-- WORK INSTRUCTION --
Keyword search on "showing": report each line of the records that contains it.

-- PROVIDED DATA --
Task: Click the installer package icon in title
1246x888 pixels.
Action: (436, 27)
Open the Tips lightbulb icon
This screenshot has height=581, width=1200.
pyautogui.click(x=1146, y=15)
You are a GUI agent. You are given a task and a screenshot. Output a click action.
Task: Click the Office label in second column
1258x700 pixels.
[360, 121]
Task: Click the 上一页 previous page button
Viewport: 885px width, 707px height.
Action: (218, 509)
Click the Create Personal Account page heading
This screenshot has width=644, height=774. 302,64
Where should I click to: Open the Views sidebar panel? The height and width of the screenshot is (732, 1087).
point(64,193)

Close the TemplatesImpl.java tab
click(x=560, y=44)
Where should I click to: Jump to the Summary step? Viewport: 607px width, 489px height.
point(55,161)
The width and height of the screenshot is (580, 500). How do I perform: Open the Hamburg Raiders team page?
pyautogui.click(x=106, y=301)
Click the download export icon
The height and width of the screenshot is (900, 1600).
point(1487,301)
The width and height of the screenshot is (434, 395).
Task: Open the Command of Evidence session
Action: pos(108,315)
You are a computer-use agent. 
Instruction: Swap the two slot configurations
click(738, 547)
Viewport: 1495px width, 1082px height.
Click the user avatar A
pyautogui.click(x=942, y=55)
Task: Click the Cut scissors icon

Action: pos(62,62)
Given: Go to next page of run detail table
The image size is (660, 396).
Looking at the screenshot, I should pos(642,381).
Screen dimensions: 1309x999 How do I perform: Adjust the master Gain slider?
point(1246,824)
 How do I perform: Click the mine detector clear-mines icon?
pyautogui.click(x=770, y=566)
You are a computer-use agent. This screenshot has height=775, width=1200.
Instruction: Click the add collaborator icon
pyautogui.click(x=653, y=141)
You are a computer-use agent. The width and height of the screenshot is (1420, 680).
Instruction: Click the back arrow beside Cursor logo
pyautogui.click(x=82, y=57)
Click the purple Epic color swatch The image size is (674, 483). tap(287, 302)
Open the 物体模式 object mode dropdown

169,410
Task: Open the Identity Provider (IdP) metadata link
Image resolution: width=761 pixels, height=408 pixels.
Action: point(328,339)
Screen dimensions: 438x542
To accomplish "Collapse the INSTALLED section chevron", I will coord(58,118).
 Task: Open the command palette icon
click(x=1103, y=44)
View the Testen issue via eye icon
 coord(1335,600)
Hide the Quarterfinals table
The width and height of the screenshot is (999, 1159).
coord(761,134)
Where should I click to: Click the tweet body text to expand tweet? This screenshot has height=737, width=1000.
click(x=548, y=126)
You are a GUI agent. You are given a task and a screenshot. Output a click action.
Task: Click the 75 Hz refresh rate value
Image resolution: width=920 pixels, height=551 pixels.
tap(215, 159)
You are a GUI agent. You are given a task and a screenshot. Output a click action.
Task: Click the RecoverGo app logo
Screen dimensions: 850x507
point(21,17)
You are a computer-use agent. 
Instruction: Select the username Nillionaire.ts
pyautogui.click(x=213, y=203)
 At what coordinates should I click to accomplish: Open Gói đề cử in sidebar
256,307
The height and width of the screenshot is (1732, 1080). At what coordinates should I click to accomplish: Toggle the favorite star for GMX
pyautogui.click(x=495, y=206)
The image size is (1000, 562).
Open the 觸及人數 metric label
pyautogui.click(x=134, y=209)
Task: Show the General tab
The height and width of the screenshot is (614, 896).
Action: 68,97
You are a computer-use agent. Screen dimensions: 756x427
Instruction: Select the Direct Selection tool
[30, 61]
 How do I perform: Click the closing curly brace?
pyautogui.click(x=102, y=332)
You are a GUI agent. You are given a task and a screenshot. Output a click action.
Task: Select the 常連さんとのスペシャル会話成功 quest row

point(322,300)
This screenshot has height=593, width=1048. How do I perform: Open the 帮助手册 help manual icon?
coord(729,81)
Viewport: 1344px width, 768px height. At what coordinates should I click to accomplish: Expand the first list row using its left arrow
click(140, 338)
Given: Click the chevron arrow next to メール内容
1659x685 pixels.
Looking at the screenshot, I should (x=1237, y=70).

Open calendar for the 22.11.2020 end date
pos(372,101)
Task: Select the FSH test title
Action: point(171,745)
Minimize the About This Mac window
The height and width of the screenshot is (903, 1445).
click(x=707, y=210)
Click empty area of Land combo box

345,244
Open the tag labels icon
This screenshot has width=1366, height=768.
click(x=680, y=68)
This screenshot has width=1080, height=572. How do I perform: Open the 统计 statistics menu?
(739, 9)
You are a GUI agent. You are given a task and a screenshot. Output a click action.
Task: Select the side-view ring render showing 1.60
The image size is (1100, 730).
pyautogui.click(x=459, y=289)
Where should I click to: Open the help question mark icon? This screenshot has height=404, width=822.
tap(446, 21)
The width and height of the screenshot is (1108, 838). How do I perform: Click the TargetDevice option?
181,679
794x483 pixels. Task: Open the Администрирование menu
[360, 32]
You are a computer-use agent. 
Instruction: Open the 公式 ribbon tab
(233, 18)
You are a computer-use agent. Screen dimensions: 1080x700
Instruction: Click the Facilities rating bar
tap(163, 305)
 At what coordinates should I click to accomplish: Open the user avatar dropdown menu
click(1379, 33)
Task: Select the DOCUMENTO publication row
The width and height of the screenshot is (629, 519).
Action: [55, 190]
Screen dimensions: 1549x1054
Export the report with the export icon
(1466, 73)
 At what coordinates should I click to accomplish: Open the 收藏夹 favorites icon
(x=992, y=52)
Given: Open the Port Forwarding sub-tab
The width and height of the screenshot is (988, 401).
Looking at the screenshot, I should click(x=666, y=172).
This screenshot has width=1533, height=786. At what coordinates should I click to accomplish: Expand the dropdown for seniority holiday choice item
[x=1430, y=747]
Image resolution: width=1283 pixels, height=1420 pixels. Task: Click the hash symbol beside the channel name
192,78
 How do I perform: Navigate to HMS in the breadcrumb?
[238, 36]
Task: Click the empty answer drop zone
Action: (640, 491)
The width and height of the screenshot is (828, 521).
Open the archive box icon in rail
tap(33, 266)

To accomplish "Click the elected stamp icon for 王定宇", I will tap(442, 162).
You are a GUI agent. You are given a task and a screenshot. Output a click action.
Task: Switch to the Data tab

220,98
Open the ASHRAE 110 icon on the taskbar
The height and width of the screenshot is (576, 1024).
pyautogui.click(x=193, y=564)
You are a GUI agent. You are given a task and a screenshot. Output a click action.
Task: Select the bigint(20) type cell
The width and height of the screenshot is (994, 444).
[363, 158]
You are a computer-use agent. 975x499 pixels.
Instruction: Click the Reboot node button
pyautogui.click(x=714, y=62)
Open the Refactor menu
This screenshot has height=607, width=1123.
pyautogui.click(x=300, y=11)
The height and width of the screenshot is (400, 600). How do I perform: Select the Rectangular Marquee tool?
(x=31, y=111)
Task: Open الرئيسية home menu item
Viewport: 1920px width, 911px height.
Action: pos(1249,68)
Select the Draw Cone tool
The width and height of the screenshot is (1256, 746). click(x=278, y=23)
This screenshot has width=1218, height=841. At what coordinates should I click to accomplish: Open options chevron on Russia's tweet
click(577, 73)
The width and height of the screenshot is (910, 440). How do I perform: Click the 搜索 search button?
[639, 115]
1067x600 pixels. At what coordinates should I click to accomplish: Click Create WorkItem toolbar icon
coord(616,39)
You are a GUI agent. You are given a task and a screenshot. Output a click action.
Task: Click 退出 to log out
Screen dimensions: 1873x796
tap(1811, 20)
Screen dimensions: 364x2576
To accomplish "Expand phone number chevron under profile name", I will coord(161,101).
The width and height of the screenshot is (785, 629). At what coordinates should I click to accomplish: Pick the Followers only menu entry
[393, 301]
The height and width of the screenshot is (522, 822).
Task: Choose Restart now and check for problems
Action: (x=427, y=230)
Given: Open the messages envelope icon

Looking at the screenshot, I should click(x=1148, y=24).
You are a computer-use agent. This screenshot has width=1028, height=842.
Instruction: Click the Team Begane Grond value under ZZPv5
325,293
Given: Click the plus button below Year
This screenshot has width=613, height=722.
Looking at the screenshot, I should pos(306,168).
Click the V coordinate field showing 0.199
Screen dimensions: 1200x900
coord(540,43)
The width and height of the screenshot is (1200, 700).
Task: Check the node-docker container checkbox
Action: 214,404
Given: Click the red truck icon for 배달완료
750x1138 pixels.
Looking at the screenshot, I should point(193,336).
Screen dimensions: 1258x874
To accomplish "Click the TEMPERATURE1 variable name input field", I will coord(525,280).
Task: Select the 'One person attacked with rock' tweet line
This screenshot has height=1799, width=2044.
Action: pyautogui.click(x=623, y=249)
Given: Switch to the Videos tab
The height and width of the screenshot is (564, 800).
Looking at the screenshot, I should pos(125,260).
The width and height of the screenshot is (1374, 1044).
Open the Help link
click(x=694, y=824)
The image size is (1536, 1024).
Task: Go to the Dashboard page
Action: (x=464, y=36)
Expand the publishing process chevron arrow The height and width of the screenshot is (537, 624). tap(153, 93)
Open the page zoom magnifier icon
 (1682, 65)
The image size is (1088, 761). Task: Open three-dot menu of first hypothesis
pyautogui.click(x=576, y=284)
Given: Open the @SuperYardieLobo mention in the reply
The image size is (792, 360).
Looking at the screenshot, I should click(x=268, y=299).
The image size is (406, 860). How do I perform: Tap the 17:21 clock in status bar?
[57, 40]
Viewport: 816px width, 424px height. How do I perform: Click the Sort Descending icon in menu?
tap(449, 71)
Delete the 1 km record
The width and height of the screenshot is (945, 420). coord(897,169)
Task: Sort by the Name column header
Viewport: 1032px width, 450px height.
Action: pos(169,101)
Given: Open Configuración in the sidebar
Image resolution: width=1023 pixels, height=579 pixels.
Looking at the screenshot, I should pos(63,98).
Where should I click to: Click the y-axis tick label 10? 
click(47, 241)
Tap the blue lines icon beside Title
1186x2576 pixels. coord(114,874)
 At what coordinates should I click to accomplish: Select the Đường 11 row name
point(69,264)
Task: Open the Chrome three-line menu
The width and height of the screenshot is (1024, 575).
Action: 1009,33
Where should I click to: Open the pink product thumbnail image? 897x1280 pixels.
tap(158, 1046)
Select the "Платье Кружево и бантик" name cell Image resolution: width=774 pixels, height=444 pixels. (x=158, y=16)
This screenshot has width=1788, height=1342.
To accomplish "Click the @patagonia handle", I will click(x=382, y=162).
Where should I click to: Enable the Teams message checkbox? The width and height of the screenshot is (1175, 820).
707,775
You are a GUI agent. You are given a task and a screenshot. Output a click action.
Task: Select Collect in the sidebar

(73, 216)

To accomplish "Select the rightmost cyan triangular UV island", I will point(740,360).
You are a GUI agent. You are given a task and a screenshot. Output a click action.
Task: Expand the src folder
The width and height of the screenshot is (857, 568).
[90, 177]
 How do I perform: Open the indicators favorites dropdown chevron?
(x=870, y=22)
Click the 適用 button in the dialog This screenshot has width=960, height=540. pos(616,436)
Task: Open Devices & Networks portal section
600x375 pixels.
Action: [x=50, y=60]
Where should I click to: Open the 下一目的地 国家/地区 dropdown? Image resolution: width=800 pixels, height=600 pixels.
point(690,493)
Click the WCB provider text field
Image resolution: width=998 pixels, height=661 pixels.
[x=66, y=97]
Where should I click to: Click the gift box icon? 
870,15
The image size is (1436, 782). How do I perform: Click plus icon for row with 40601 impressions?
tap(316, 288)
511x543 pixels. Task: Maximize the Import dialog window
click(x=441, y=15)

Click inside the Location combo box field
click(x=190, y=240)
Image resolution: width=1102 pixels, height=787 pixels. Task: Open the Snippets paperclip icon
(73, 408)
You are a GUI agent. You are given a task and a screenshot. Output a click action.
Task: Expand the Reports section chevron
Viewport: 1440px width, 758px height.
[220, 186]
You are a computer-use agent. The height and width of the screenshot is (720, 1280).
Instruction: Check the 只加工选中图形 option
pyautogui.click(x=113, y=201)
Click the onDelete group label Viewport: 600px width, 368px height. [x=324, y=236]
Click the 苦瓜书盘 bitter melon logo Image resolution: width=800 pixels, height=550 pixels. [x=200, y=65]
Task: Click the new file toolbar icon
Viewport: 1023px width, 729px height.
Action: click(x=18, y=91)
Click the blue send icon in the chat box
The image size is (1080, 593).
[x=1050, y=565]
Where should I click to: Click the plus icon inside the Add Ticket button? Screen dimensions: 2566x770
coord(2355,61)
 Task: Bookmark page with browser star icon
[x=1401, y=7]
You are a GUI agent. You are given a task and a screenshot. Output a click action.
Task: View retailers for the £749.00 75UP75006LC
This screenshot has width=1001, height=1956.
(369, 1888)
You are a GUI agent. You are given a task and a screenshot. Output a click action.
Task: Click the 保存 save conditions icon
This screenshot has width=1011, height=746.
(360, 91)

-- WRITTEN SOLUTION --
Task: Select the side-view ring render showing 1.60
Click the V coordinate field showing 0.199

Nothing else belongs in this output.